Я подозвал мальчика, пасшего трех коз, и велел ему сбегать в деревню и прислать ко мне двух юношей.

— Спасибо, — поблагодарила она. — Знаю, что причиняю вам неудобство, но просто не могу чувствовать себя в безопасности, когда вокруг бродят гиены.

— Не за что. Кстати, не желаете ли, пока мы ждем ваших сопровождающих, послушать сказку о гиене?

Она непроизвольно вздрогнула.

— О, эти уродливые животные! — сказала она с отвращением. — Такое впечатление, будто у них сломаны задние ноги. — Она покачала головой. — Нет, спасибо. Не хочу о них слышать.
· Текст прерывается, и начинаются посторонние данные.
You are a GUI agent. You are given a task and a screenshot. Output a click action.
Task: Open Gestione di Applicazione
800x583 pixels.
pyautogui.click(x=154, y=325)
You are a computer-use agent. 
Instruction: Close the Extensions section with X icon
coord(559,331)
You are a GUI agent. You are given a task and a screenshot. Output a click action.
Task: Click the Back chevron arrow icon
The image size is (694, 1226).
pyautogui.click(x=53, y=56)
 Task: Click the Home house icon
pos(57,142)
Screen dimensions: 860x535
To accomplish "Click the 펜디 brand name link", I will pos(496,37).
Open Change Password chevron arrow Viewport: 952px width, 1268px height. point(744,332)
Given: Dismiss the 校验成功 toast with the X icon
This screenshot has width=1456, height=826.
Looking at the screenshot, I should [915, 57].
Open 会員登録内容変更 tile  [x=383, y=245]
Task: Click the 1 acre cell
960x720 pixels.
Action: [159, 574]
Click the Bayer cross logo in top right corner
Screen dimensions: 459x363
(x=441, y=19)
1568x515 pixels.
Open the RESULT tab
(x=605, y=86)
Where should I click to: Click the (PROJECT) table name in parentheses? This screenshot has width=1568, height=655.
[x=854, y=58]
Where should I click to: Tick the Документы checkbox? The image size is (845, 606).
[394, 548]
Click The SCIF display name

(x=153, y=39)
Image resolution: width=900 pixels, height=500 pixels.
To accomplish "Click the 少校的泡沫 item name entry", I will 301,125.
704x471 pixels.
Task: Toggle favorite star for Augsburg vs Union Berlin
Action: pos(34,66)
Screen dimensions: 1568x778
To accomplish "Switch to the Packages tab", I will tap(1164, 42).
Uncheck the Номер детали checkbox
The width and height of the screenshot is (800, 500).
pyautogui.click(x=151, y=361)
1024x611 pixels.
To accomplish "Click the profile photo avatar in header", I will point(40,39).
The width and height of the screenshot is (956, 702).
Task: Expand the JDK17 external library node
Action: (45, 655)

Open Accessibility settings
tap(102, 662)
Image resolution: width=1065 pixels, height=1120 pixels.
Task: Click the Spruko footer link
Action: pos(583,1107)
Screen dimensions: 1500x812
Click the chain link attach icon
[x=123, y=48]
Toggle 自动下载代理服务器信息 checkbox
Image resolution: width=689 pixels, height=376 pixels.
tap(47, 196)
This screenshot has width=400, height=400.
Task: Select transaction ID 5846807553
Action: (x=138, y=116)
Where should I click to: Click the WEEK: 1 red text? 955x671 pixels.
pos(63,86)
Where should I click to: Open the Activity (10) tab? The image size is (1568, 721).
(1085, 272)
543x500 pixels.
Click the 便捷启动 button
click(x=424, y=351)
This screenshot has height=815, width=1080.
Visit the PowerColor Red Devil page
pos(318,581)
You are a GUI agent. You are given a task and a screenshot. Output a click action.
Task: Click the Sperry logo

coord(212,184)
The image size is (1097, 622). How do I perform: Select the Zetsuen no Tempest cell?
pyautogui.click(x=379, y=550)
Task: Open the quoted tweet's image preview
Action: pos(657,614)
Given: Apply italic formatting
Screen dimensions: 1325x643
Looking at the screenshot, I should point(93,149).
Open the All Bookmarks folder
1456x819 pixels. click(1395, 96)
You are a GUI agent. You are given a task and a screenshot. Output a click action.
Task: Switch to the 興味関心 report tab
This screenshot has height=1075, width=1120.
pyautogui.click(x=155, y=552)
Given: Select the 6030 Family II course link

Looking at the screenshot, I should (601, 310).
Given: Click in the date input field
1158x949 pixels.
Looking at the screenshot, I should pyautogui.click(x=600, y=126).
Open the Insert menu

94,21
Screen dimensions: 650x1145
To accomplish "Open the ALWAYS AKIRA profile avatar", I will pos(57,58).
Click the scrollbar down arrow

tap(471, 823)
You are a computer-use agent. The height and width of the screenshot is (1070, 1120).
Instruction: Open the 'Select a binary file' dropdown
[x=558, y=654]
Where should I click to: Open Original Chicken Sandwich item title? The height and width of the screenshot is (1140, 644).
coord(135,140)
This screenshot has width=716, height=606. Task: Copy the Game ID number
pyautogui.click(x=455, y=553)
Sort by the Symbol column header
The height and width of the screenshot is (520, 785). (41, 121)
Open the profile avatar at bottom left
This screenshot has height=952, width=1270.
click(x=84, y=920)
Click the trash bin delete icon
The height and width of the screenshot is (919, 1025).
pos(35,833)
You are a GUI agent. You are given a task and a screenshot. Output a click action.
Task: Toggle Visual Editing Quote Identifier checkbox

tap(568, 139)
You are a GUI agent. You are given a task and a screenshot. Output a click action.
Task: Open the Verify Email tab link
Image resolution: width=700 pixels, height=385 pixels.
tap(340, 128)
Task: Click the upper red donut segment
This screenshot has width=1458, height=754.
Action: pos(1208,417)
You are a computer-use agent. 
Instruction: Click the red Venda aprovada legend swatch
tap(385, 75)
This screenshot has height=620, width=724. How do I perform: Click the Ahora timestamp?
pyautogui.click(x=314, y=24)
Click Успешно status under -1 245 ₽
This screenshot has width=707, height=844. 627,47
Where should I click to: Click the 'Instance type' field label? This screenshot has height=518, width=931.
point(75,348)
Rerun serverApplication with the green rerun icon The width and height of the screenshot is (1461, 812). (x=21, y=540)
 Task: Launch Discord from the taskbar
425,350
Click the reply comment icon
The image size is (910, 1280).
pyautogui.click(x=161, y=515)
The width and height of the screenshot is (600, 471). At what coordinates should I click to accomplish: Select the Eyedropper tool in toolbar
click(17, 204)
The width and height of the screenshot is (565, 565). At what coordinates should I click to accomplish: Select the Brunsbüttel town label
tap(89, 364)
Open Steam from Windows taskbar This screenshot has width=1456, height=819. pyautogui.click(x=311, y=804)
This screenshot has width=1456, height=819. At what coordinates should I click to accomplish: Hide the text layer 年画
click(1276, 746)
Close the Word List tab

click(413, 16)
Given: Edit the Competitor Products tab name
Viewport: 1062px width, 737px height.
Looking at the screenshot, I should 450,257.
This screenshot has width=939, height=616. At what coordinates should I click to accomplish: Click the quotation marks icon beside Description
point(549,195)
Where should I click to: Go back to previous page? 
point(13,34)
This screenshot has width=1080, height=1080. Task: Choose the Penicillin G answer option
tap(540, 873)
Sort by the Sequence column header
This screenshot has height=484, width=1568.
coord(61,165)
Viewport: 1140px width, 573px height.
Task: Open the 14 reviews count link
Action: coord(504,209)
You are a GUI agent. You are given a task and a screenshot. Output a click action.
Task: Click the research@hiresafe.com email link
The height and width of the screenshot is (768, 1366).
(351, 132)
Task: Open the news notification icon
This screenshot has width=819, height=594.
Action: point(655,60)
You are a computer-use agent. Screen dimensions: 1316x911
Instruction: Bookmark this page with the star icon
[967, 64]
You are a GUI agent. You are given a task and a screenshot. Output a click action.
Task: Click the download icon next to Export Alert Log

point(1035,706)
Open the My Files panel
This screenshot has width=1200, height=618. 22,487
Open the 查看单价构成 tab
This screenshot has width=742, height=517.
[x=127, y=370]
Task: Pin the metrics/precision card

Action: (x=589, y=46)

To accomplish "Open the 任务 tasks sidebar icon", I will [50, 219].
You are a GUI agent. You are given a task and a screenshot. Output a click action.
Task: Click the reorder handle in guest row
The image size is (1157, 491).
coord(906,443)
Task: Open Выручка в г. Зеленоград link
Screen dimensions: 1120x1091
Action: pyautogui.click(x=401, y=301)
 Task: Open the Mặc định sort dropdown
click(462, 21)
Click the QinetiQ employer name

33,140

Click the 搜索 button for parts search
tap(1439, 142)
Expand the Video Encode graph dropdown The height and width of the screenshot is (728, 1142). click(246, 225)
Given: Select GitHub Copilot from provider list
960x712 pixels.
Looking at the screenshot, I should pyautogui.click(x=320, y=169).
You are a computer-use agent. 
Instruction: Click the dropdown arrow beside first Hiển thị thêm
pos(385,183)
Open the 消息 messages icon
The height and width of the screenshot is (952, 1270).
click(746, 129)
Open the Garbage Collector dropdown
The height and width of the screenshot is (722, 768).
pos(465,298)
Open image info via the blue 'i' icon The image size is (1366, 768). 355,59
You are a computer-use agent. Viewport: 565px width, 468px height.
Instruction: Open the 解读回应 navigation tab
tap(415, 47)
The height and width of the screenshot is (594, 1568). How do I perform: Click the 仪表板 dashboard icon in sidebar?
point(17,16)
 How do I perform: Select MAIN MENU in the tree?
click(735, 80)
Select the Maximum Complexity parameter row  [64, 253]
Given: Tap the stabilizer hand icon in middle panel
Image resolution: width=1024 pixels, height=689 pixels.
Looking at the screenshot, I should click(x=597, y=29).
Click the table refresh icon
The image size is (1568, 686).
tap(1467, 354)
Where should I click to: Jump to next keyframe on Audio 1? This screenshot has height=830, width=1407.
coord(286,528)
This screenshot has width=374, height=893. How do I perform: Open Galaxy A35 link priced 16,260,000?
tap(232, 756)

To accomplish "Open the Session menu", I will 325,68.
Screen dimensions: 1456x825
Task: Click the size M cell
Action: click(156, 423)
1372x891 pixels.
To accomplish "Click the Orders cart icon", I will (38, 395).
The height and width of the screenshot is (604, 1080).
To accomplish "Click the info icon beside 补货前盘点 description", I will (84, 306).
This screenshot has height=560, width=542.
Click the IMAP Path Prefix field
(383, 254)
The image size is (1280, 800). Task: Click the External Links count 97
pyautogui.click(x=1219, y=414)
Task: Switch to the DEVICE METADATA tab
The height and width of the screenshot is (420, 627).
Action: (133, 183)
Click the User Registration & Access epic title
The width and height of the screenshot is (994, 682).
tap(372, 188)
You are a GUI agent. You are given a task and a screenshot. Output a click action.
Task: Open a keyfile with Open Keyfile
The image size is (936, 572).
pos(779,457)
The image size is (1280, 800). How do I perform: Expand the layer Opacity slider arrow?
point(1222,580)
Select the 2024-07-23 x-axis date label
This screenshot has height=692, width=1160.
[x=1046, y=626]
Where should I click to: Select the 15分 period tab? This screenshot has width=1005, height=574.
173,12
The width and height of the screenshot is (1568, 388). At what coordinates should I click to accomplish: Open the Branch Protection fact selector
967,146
— Но эта история будет вам интересна.

Она посмотрела на меня с любопытством и кивнула.

— Хорошо. Расскажите.

— Верно, что гиены животные уродливые, — начал я, — но когда-то давным-давно они были такими же красивыми и грациозными, как им-пала. Однажды вождь кикуйю дал гиене молодого козла и попросил отнести его в подарок Нгаи, жившему на вершине священной горы Кириньяга. Челюсти у гиены сильные, она сжала ими козла и отправилась к далекой горе. По пути туда она вошла в поселок, где жили европейцы и арабы. Там она увидела множество машин, ружей и прочих удивительных вещей. Восхищенная гиена остановилась поглазеть на эти чудеса. Один араб увидел, как гиена рассматривает все вокруг, и спросил ее, не хочет ли она стать цивилизованным человеком, и, когда гиена открыла рот, чтобы сказать «да», козел упал на землю и тут же убежал. Когда козел скрылся, араб рассмеялся и объяснил, что он просто пошутил, ведь гиена, конечно же, не может стать человеком. — Сделав короткую паузу, я продолжил: — Так вот, гиена пошла дальше к Кириньяге, и, когда она добралась до вершины, Нгаи спросил у нее, где же подарок. Когда гиена рассказала о том, что с ней произошло, Нгаи столкнул ее со скалы за то, что у нее хватило наглости поверить, будто она может стать человеком. Гиена не погибла, но покалечила задние лапы, и Нгаи объявил, что отныне все гиены станут такими. А в напоминание об их глупости, когда они решили стать теми, кем они стать не могли, он заставил их смеяться дурацким смехом. — Я вновь смолк и внимательно посмотрел на нее. — Мемсааб Итон, вы не услышите, как кикуйю смеются дурацким смехом, и я не позволю им стать калеками вроде гиен. Вы меня поняли?